Hay pocas cosas que me saquen de quicio y probablemente todas ellas tengan que ver con la falta de respeto, con la desfachatez del que va por la vida sin plantearse qué consecuencias tienen sus actos sobre el prójimo o, lo que es peor, siendo consciente de que son molestas y actuando de todos modos.

Si alguien, ante esta declaración, duda sobre si pertenece a esa especie, probablemente es que no. Pero por si acaso, dejaré por aquí lo que les planteo a mis hijos cuando su comportamiento no va por donde tendría que ir: imagina que todos hicieran lo mismo que tú, ¿este sitio donde estás sería agradable?

El problema llega cuando a los adultos de hoy en día nadie les formuló esa pregunta. De aquellos barros, estos lodos. Y el sacudir una alfombra al tiempo que riegas sobre las cabezas de los transeúntes, y el consultar el móvil constantemente mientras ves una peli en el cine, y el hablar a gritos en el transporte público (especial mención a los que compran su billete en el vagón silencio para joderles los tímpanos a los ilusos que creían que el suyo sería un trayecto tranquilo).

El capítulo de los ruidos daría para una columna completa. Aquí incluyo a los que dejan a su perro en la puerta de la frutería de debajo de mi casa ladrando sin cesar durante media hora, al camión del vidrio de los sábados amaneciendo.

Sé que no es cosa del conductor, no sé de quién es esto, pero alguien lo decide y no me cae bien. Y a los que berrean en los restaurantes impidiendo que te puedas concentrar en tu propia conversación o en tus pensamientos.

Justo ayer me encontré con un señor de estos gritones que me llamó la atención, aparte de por su volumen insoportable, porque hablaba con su gritona contertulia sobre algo de convocar a los medios para un asunto político. Daba detalles de su opinión sobre periodistas y periódicos sin, al parecer, percatarse de que a su alrededor había un montón de gente enterándose del sarao por un lado y siendo molestados, por otro.

La conducción es otro de esos escenarios en los que la educación brilla por su ausencia, pero como conduzco poco últimamente, sólo lo menciono, por si ayuda a alguien mi reivindicación. Unos intermitentes, un dejar el claxon tranquilo, un no me bloquees el coche por aparcar en doble fila, por favor.

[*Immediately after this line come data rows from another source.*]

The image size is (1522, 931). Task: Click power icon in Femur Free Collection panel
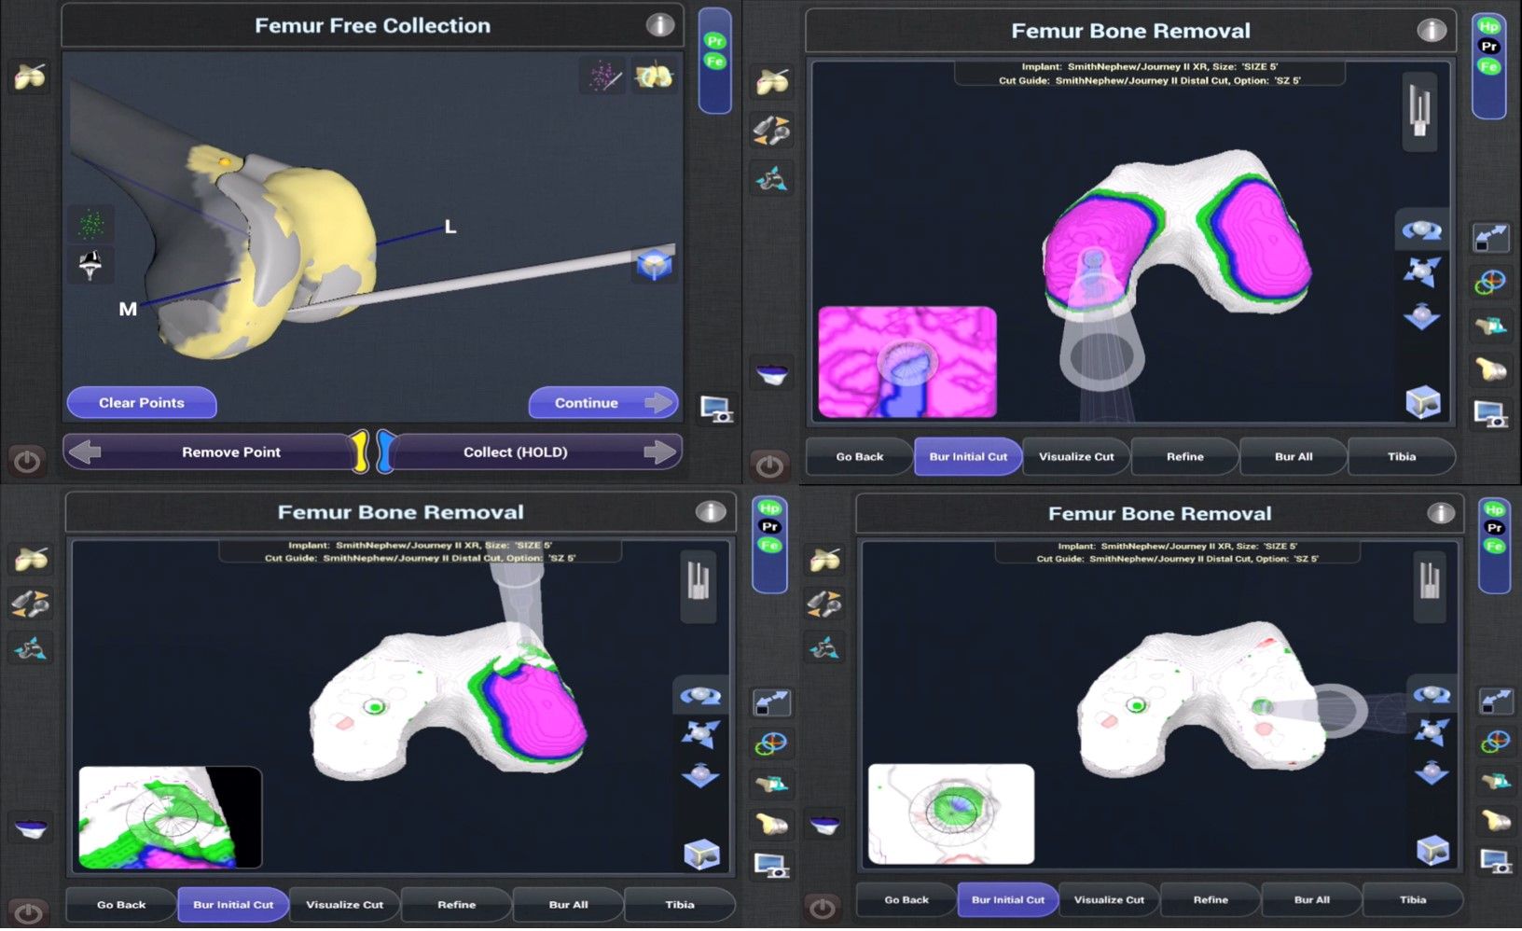[x=27, y=461]
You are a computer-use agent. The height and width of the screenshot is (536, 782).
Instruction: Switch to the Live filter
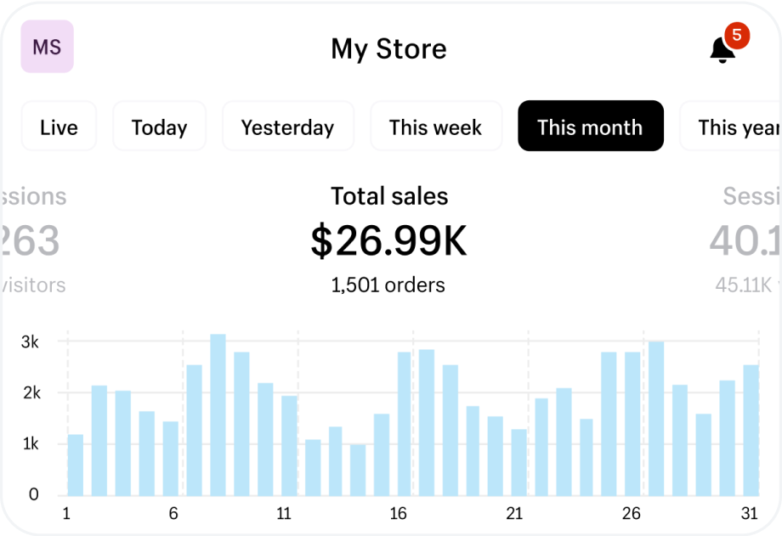click(x=59, y=126)
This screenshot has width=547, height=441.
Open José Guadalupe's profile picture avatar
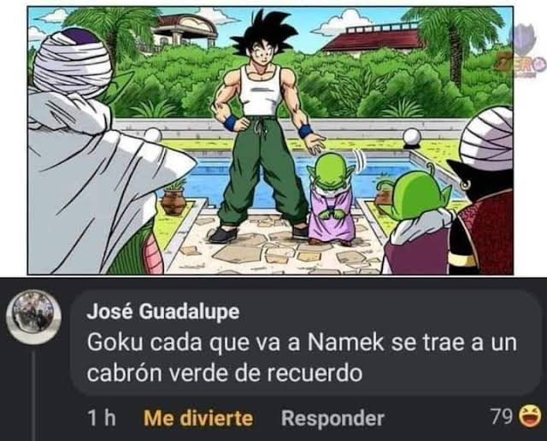tap(34, 316)
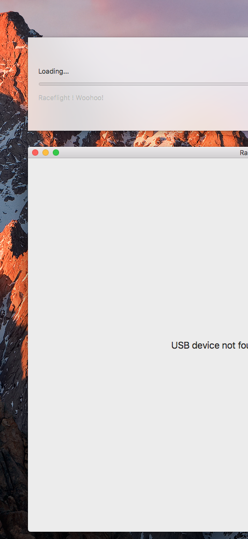Click the loading progress bar
This screenshot has height=539, width=248.
tap(143, 84)
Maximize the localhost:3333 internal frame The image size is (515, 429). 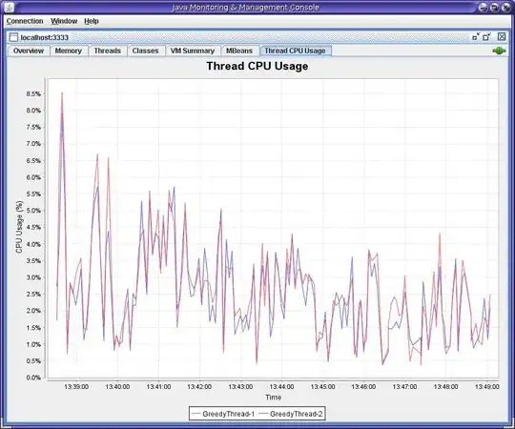click(486, 37)
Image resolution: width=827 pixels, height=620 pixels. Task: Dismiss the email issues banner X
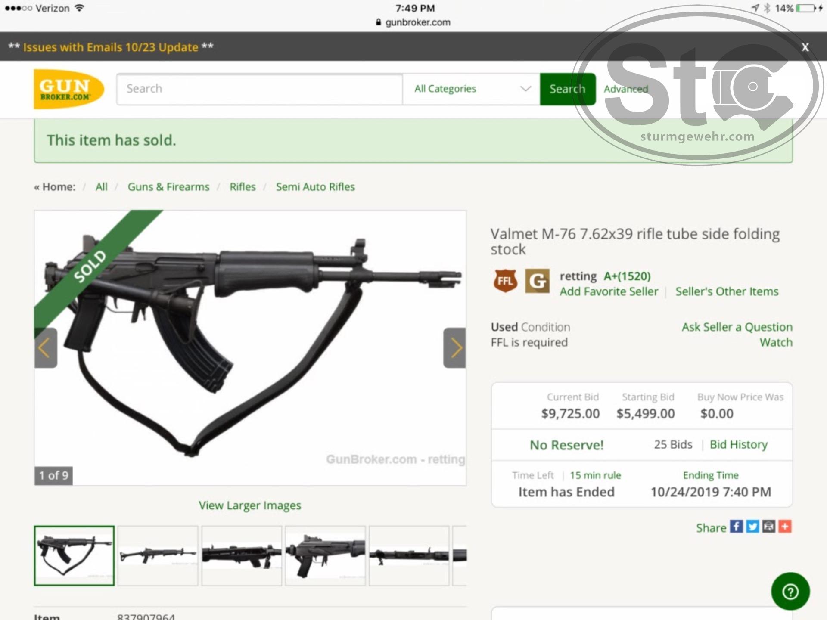pyautogui.click(x=805, y=47)
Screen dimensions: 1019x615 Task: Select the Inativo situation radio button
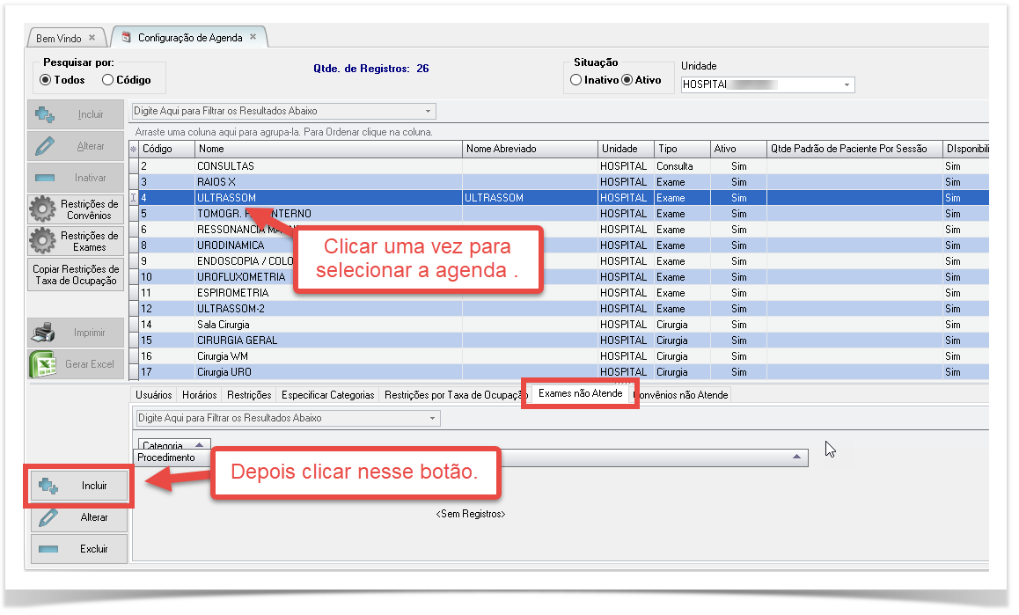[575, 80]
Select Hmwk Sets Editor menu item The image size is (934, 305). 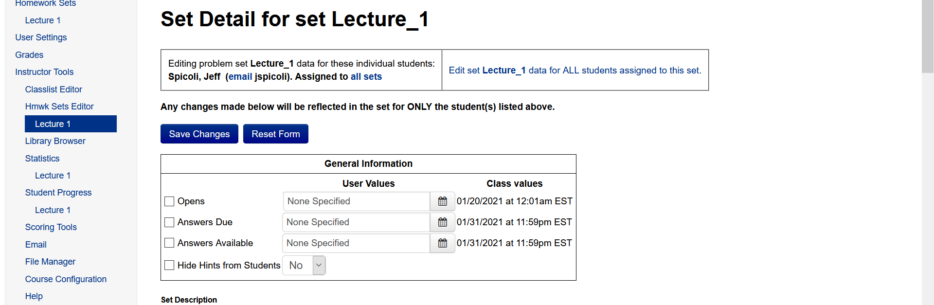point(59,107)
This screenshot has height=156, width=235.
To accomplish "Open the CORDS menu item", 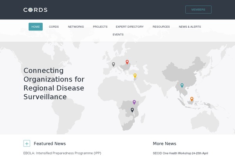I will (54, 27).
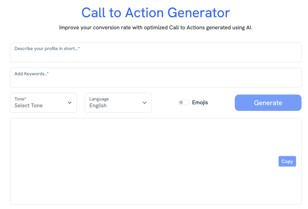Select the Add Keywords input
This screenshot has height=209, width=308.
click(x=156, y=77)
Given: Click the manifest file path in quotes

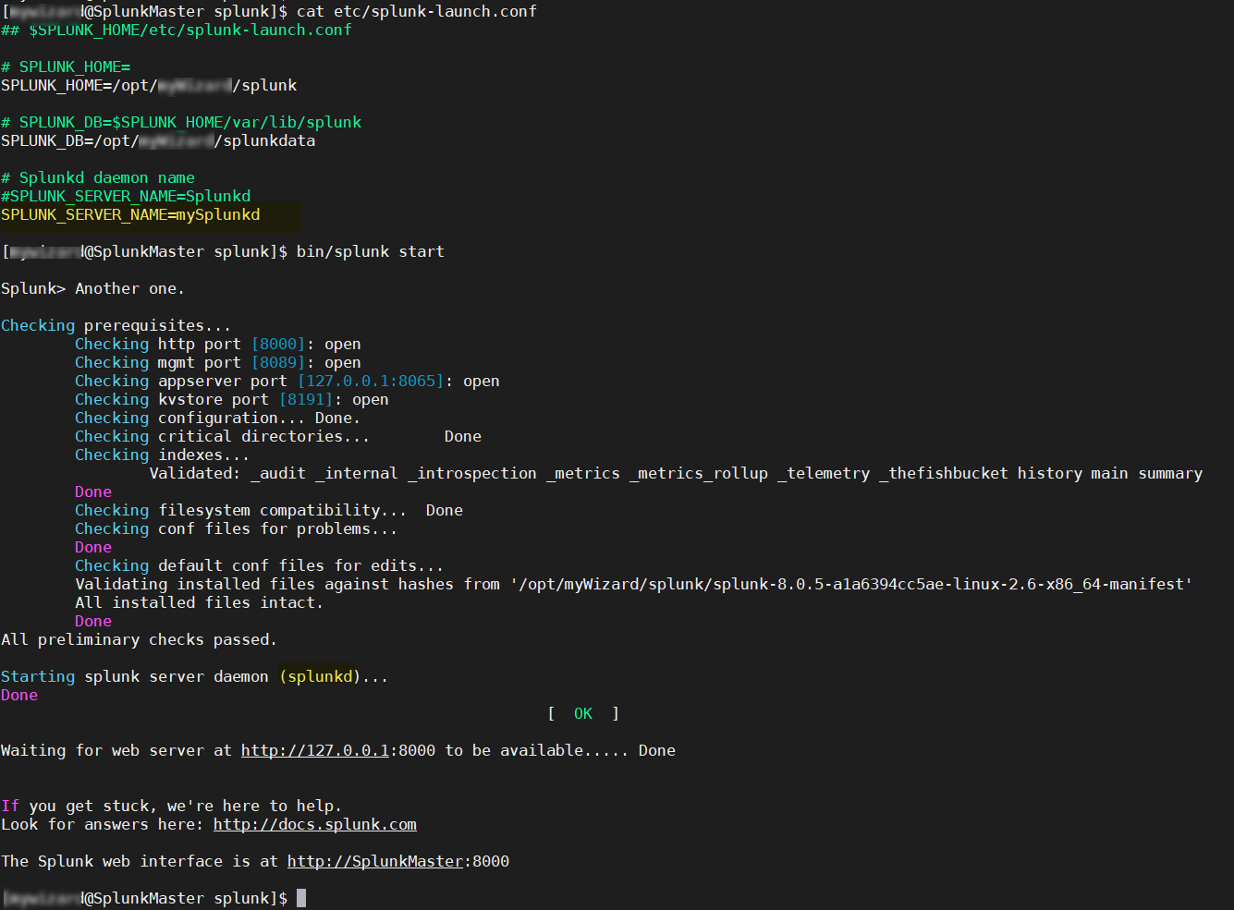Looking at the screenshot, I should 851,584.
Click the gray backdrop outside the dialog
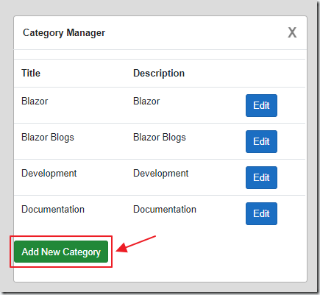The height and width of the screenshot is (295, 320). coord(7,147)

Y ahora vamos a mis irrespetuosos favoritos. Los fumadores pandémicos callejeros. Esos que disfrutan de una norma no escrita, un rollo microclima sólo aplicable a ellos y que les exime de llevar mascarilla por la calle, o cuando se apalancan en un portal a darle al cigarro, o cuando echan en el interior del establecimiento en el que entran el humo de su última calada.

Ese humo que, tan agradablemente, se queda pegado en tu mascarilla. Una cerdada de dimensiones galácticas, vamos.

Ante mis quejas en las redes sociales por esta desfachatez y, supongo, ilegalidad, alguien me ha comentado que soy poco comprensiva y que no se entiende mi persecución hacia estas gentes ahumadoras.

En lo de comprensiva, toda la razón. No comprendo cómo alguien, como tantos álguienes, puede tener semejante jeta y mostrarse tan insolidario. Y no añado adjetivos, que me caliento. En cuanto a la persecución, sólo hay que salir a la calle cinco minutos para ver quién está jodiendo a quién. Porque supongo que de eso trata la persecución, de pasarme por el forro tus derechos, tus pulmones y la ley, ya de paso.

Luego están los que yo llamo los corredores de proximidad, que pasan a palmo y medio de tu cara con el jadeo razonable propio de su actividad. Pero vamos a ver, pero vamos a ver. O te pones mascarilla, o corres en las calles desiertas, o no corres.

Y esta última frase es la que resume el fondo del problema, el que provocan los que, entre hacer lo que les sale de las narices y molestar o, por lo contrario, contenerse, convirtiendo así el mundo en un lugar más agradable, optan por lo primero. Incomprensible, pero cierto.